- Cover of the 2013 book
- Author(s): Emilie Tarascou and Simon Kansara
- Website: www.mediaentity.net
- Current status/schedule: Completed
- Publisher: Delcourt

= MediaEntity =

2012 French thriller webcomic

MediaEntity is a Turbomedia webcomic created by Emilie Tarascou and Simon Kansara since 2012. The webcomic follows the story of a young man whose social media account suddenly starts generating compromising messages. It features a large amount of free bonus content that fits its paranoid theme. The webcomic was first released in print form in 2013, using augmented reality features.

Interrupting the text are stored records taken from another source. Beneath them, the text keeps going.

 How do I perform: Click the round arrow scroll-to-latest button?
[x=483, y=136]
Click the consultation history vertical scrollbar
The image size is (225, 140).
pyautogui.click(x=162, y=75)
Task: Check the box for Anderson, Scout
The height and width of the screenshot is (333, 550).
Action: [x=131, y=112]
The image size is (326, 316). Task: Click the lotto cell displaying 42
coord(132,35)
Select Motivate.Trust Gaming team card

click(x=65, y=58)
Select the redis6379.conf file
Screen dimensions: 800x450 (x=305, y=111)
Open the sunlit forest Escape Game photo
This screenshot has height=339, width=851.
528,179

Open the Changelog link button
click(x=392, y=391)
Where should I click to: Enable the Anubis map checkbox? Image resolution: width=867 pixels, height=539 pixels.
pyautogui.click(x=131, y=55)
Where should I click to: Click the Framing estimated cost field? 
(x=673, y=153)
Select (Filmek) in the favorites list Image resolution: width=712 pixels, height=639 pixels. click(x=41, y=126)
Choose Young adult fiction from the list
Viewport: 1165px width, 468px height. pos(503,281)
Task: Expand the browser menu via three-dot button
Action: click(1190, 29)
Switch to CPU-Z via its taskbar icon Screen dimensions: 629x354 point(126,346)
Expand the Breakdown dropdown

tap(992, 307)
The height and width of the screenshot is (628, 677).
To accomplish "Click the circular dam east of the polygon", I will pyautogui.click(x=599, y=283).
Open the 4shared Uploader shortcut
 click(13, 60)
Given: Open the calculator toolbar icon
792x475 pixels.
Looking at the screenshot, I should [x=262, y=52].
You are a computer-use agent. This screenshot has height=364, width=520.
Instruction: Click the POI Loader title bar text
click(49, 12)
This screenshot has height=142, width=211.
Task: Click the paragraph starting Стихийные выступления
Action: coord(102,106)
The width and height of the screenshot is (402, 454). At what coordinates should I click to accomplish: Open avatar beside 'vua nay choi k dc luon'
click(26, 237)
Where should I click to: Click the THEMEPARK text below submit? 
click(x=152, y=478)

MediaEntity won the jury prize at La Nuit des Médias 2010.

==Synopsis==
MediaEntity is a paranoid thriller that follows the story of young trader Éric Magoni, whose account on the fictional social media website MediaEntity starts generating compromising messages on its own. Éric is the first victim of the website's scheme, which goes much deeper than initially apparent. The webcomic explores the loss of control over one's digital identity, posing ethical questions about the future of personal data and the companies that control it.

==Development==
MediaEntity is the result of a four year long collaboration between visual designer Emilie Tarascou and screenwriter Simon Kansara. The duo based their work on the company Mutation Narrative, which was founded in December 2009 to promote audio-visual creation and publishing. Tarascou and Kansara noted in 2012 that they had enough funds to continue the project for at least five years. The MediaEntity website features a large amount of bonus content which, though not essential for the basic understanding of the webcomic, amplifies the reading experience. Tarascou and Kansara have created two social media accounts, an alternate reality roleplaying game titled MediaEntity: Smoke Screen (which allows players to take on the role of an illegal immigrant in the MediaEntity universe), and an interactive web series titled MediaEntity: Roots.

The first volume of MediaEntity was released in print in August 2013. The seven-page booklet offered its content using augmented reality, which could be accessed using a mobile phone or tablet after downloading a required application. A second volume came out in January 2014.

MediaEntity was rereleased in a new digital form in 2018, with a new interactive treasure hunt. This time, readers were encouraged to explore an augmented reality mystery through PDF-files hidden within thumbnails, and Morse code messages posted on social media.